In its first effort to protect consumers from coronavirus scams, the City Attorney's Office announced immediate success in removing internet advertising making alleged false claims about coronavirus prevention and treatment. Attorneys from Feuer's Office discovered alleged false advertising from the Los Angeles-area company CEN Group LLC via its website,www.safebabyhealthychild.com, which markets and sells vitamin supplements and claimed, among other alleged false claims, that vitamin C is a “safe and proven treatment” that “can protect against coronavirus,” that “[p]eople are dying needlessly of coronavirus,” that “high doses of vitamins, especially Vitamin C, can be used to address the coronavirus outbreak”, and that “the coronavirus can be dramatically slowed or stopped completely with the immediate widespread use of high doses of vitamin C.”
The F.D.A. and F.T.C. have recently warned that there are currently no vaccines or drugs approved to treat the coronavirus, and the National Institute of Health has also cautioned that “alternative” treatments-such as high doses of vitamins A, C and D also do nothing to protect from the virus and are ineffective against Covid-19-and can in fact be harmful.

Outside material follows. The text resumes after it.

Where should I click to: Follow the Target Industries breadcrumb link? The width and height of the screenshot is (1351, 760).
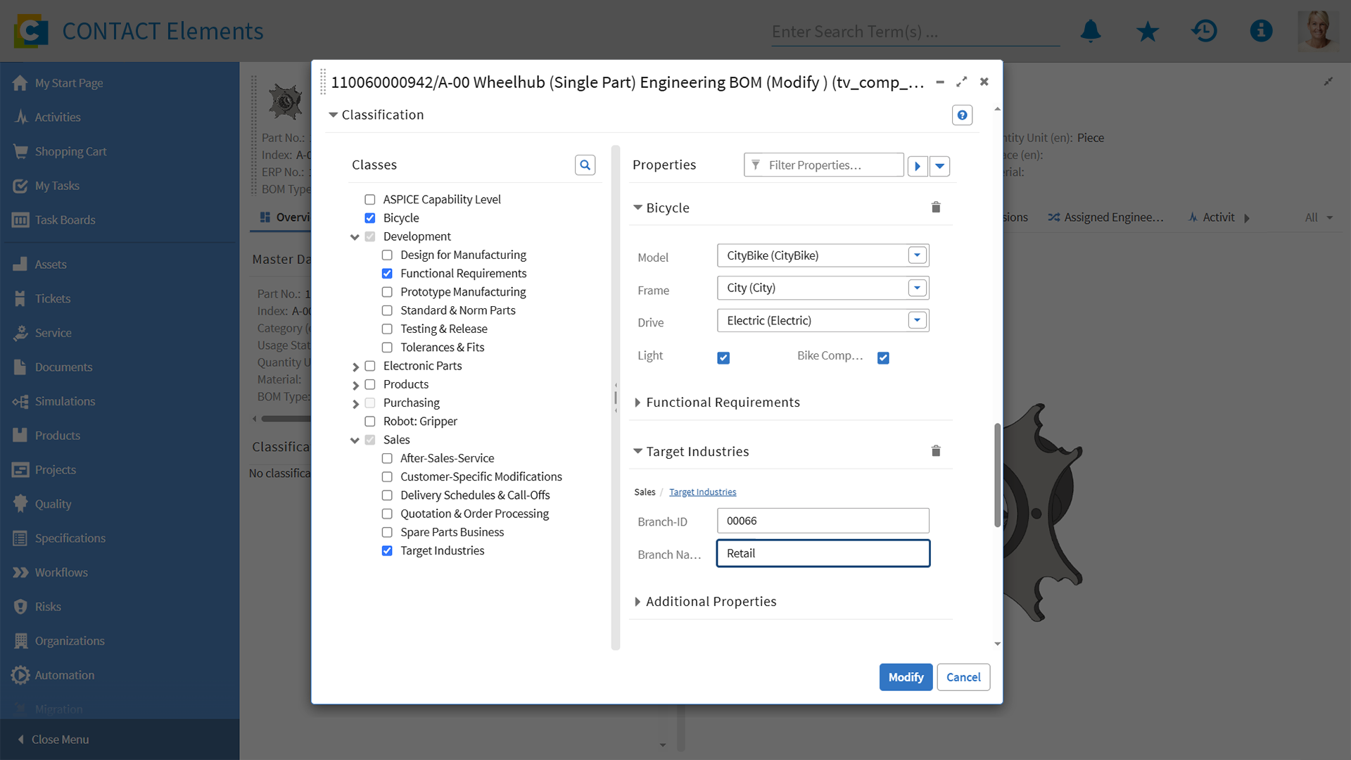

Feuer's Office, concerned that the advertising claims related to Vitamin C as a treatment for coronavirus might induce consumers to ignore bona fide recommended precautions, such as vigilant hand-washing and social distancing, contacted the company. In response, CEN Group LLC immediately agreed to remove these claims from its website.
Consumers must also be alerted to price gouging laws, which are triggered whenever a federal, state, or local state of emergency has been declared, as it was on March 4, in LA County in connection with coronavirus.
Under the law, for 30 days following the emergency declaration, it is unlawful for any consumer good, food or service to be sold, or offered for sale, at a price higher than 10 percent more than it was sold, or offered for sale, prior to the emergency declaration. This includes medical supplies and any items purchased online and delivered to Los Angeles.